This is the seventh in a year-long blog series by Lindsey Snyder about what pastors and parents need to know to better minister to LGB Christian women according to a historic sexual ethic. This post explores the necessity of healthy, intimate same-sex friendship for LGB Christian women.
If only the world wouldn’t get in your way
If only people would just let you play
They’d say you’re both being fools
You’re breaking all the rules
They can’t understand
The magic of your wonderland
(from The Fox and the Hound)
From a young age, I preferred movies about surprisingly deep friendship as displayed in films like The Fox and the Hound over the princess movies other girls my age adored. In fact, I resented the romantic relationships in movies like The Little Mermaid, Cinderella, and Beauty and the Beast, because each of those pulled the main character away from their friends. I didn’t know why this made me so upset.
I later discovered the why beneath my angst. Back then I seemed to want, more than my peers did, a girl to be my best friend. Perhaps at some level, I sensed that my sexuality was different and that I would need to lean on healthy friendship more than my peers. I was afraid that in a world of scarcity, Disney romance would mean less friendship for me.

SUPPLIED DATA >>
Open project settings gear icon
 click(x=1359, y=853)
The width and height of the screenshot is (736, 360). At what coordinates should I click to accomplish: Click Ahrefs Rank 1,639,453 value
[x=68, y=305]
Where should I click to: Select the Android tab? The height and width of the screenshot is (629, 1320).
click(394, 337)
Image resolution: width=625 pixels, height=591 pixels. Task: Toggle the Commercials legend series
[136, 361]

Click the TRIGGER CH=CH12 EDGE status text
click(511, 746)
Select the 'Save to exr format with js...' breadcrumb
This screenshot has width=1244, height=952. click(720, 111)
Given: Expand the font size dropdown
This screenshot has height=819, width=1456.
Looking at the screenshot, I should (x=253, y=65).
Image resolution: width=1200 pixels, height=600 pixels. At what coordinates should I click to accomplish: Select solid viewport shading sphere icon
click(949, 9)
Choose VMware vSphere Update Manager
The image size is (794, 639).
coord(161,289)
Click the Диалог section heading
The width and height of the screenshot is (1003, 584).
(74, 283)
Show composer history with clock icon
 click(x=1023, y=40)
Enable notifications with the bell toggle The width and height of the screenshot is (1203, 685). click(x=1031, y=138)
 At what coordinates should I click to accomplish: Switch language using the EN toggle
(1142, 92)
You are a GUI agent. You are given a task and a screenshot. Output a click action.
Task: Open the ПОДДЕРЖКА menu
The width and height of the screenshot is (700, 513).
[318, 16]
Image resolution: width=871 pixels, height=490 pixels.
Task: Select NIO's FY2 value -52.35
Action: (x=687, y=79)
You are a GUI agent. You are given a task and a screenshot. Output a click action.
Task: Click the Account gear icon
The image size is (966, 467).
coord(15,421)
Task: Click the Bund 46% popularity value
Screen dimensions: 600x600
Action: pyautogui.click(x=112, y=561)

GIVEN TASK 1 >> In the blog post on same-sex friendship, what kind of movies did the writer prefer at a young age over the princess movies other girls adored?
GIVEN TASK 2 >> Copy out the blog post on same-sex friendship word for word, everything from "I later discovered" down to "friendship for me.".
GIVEN TASK 3 >> How would you render this sentence from the blog post on same-sex friendship in Spanish: "I didn’t know why this made me so upset."
You won't need the records for any of this.

FULL ANSWER 1 >> Movies about surprisingly deep friendship, such as The Fox and the Hound.

FULL ANSWER 2 >>
I later discovered the why beneath my angst. Back then I seemed to want, more than my peers did, a girl to be my best friend. Perhaps at some level, I sensed that my sexuality was different and that I would need to lean on healthy friendship more than my peers. I was afraid that in a world of scarcity, Disney romance would mean less friendship for me.

FULL ANSWER 3 >> No sabía por qué esto me molestaba tanto.